Ain't Misbehavin' (photo credit: Emmanuel Donny)
Ain't Misbehavin'
(photo credit: Emmanuel Donny)
Yvette Monique Clark is no stranger to playing brash ladies unafraid to say what’s on their minds. In the production of Ain’t Misbehavin’, opening its international tour in Israel this month, Clark plays Nell, one of the five charming and witty entertainers performing all night in a 1920s jazz and blues club.
Based on the music and humor of Harlem Renaissance pianist, comedian and singer Fats Waller, the musical revue Ain’t Misbehavin’ debuted in Manhattan in 1978, and went on to Broadway to win a Tony award for best musical and Drama Desk Award for outstanding musical. Nell Carter, who starred in that first production, also won a Tony for her performance. The show’s title was taken from the 1929 song “Ain’t Misbehavin’” written by Waller.
Produced by Mel Howard and Peter Klein, the show celebrates the African-American music scene that emerged and thrived in the 1920s and ‘30s in Harlem clubs and eventually spread far beyond. The production features a six-piece jazz band to accompany the rowdy and romantic nightclub performers – three women and two men – during their song and jitterbug and swing dance numbers like “How Ya Baby,” “Spreading Rhythm Around” and “Ain’t Nobody’s Bizness If I Do.”
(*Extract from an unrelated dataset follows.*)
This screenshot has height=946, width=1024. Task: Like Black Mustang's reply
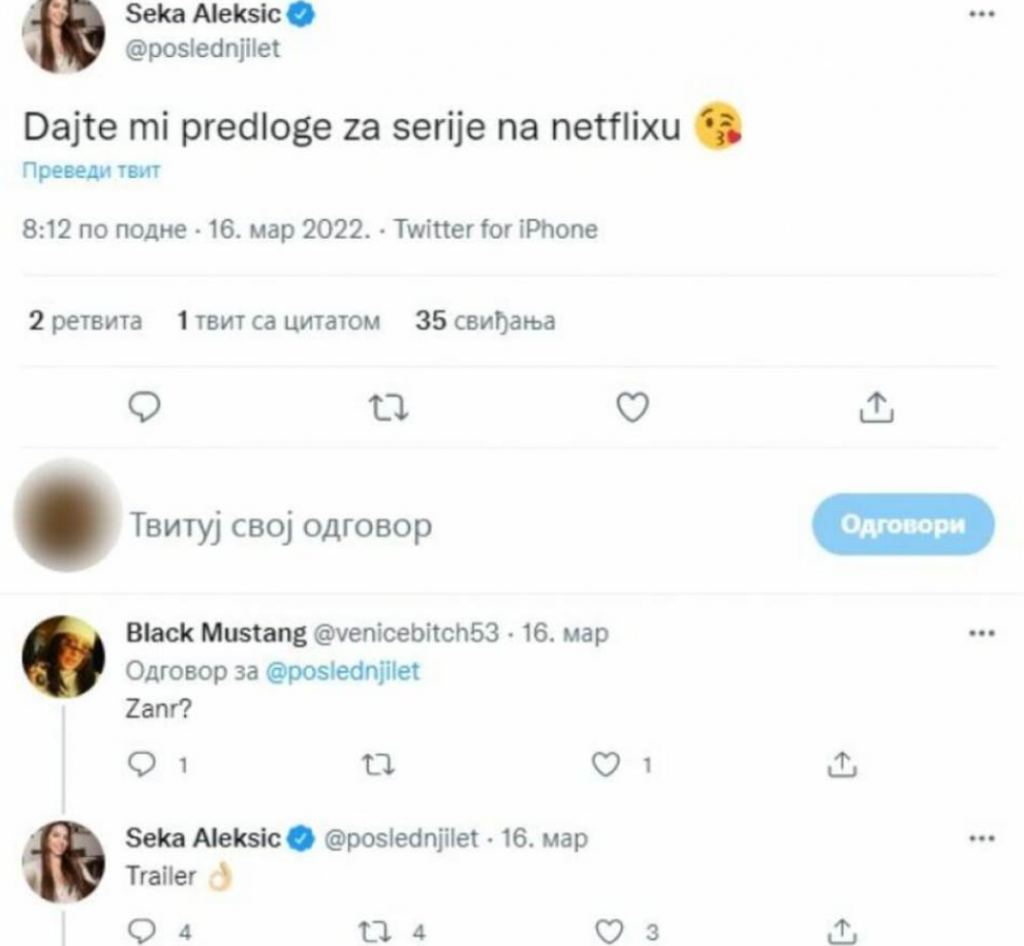pyautogui.click(x=604, y=765)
Dance numbers also feature the popular Harlem dances of the time, like the chicken scratch, the shimmy, the monkey slide and the buzzard lope.
Clark, who has played Motormouth Maybelle in Hairspray six times and acted in some 20 shows, says she identifies with Nell, in her first-time performance of the musical.
“She’s brassy and sassy and just a whole bunch of fun,” says Clark in a telephone interview with The Jerusalem Post from New York. “You get to see at one point of the show a vulnerable part of her. That’s great for me to see... I’m definitely loud and brassy and sassy. I also have a vulnerable side. I completely identify with who she is. She is me.”
Feeling connected to her character’s spirit is essential for Clark in theater.
“Anything you do as a performer, usually a part of it is a part of you. I feel like that’s the only way you can tell the truth, if you can identify with the character you’re playing.”
The 42-year-old singer/actress, born and raised in Brooklyn, says she did not know much about Waller, his music or the Harlem glory days until doing the show, but has since become a fan of the toe-tapping tunes.
“You realize that music that started in that time has a great influence on what we do now,” she says.
Rock ‘n’ roll, rhythm and blues and country music all have their roots in black jazz and blues.
For Clark, who only starred in her first musical nine years ago, visiting Israel feels surreal.
“I’m excited to go to Israel,” she says. “I never thought in my wildest dreams I would go to Istanbul [also on the tour]. Israel wasn’t even on my radar of places to go. When I found out I was going to Tel Aviv I was very excited. A girl from Brooklyn never dreams of going to certain places sometimes.”
From Israel, the show will continue on to Budapest and France.
Before she started auditioning for plays and singing in night clubs and lounges in New York City, Clark worked as an administrative assistant, after graduating from Brooklyn Technical High School and getting an education at the school of hard knocks, as she puts it. But she has wanted to be a singer since junior high school when she knew she had the talent.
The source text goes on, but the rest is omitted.